It is time to give U.S. cotton customers what they want. And in order to do that, some fundamental changes to the U.S. cotton industry must occur.
That was the main message from Joe Nicosia to attendees of his talk at the Memphis Farm and Gin Show in early March. Nicosia, senior head of the cotton and merchandising platforms for Louis Dreyfus Commodities and vice president of Louis Dreyfus Commodities LLC, worked the crowd with an evangelistic zeal.
“Everyone is interested in the future. … (The USDA’s) 10-year projection for cotton exports will be 58 million bales. That’s a 20 million-bale increase in exports for the world. You want to be in that business? Heck, yeah!”
There’s one thing that must be done. “We have to skate past the competition. It won’t be easy.”

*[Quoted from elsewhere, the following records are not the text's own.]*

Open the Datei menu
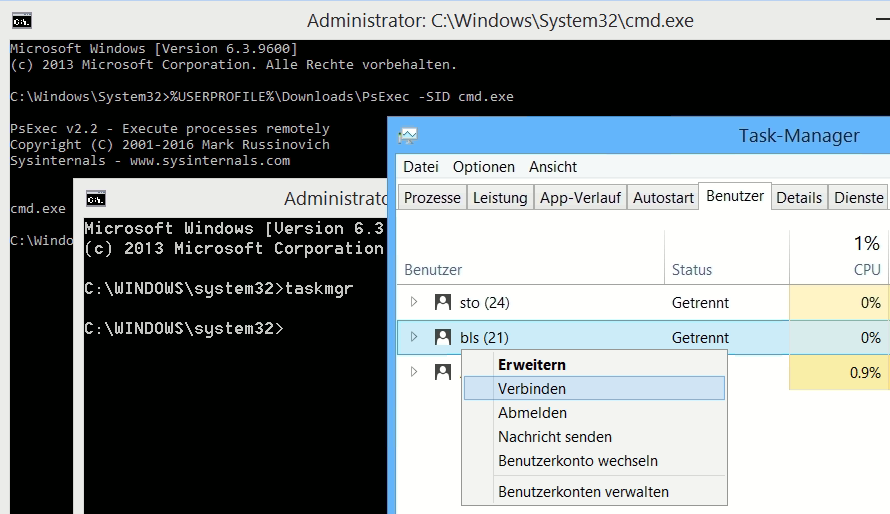The image size is (890, 514). coord(421,167)

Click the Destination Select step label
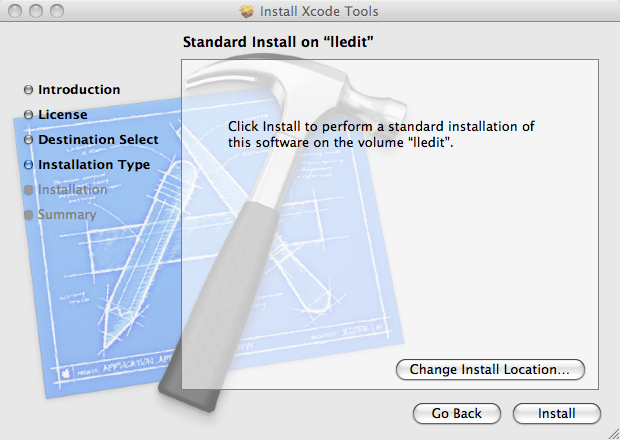click(x=98, y=140)
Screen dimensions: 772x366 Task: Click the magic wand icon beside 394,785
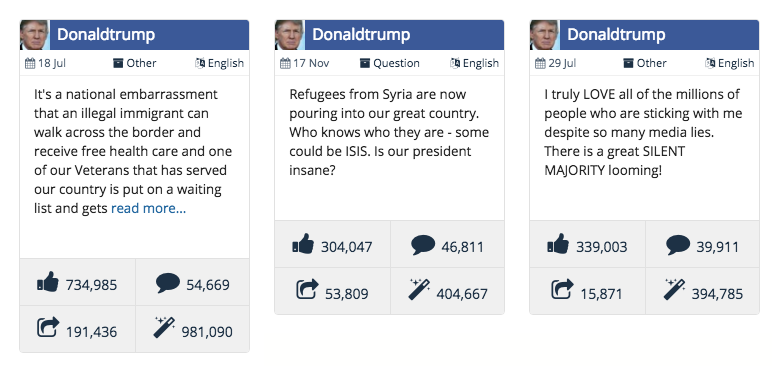point(674,289)
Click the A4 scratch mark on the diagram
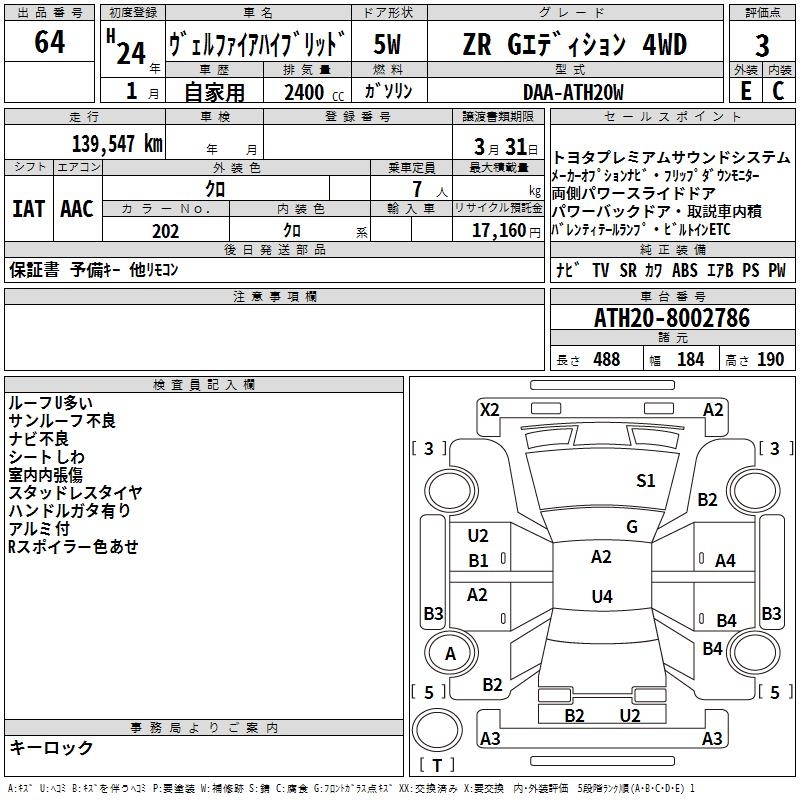Viewport: 800px width, 800px height. click(725, 561)

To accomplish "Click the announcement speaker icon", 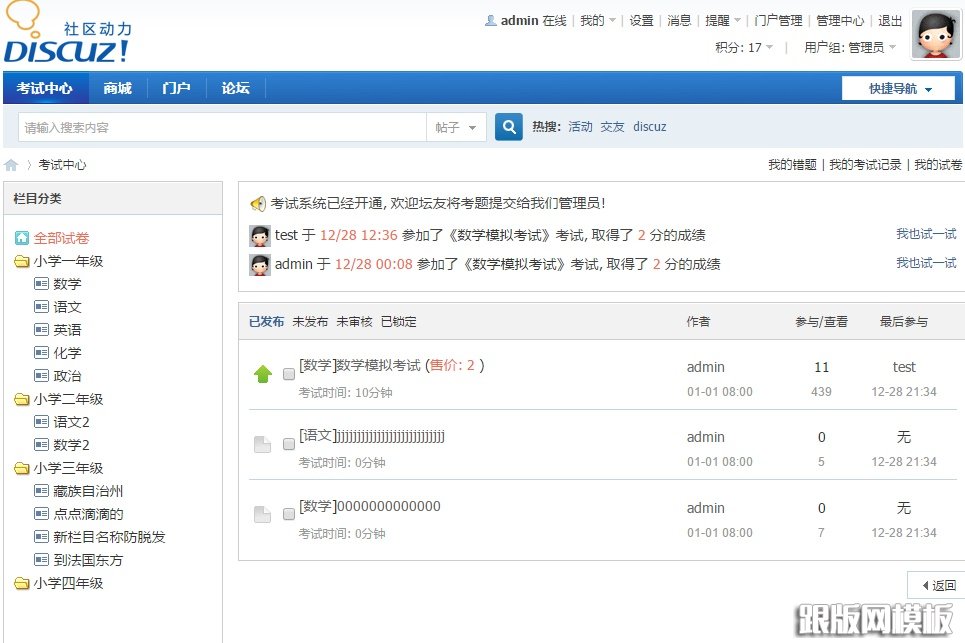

Nicosia then dropped some unwelcome news. The USDA “also came out with a 10-year projection for U.S. exports. Ten years from now” exports are projected to go from slightly over 14 million bales to “15.4 million. So, we’re going up about half a million. And the rest of the world is going up 20 million? Wow. That is your future, according to your government.”
Who’s going to take the biggest share of that 20 million? “Australia, India, west Africa. Everyone one of their market shares is going up. What do you think that means to their growers, their price, their profitability, their future?”
A great company
So what to do?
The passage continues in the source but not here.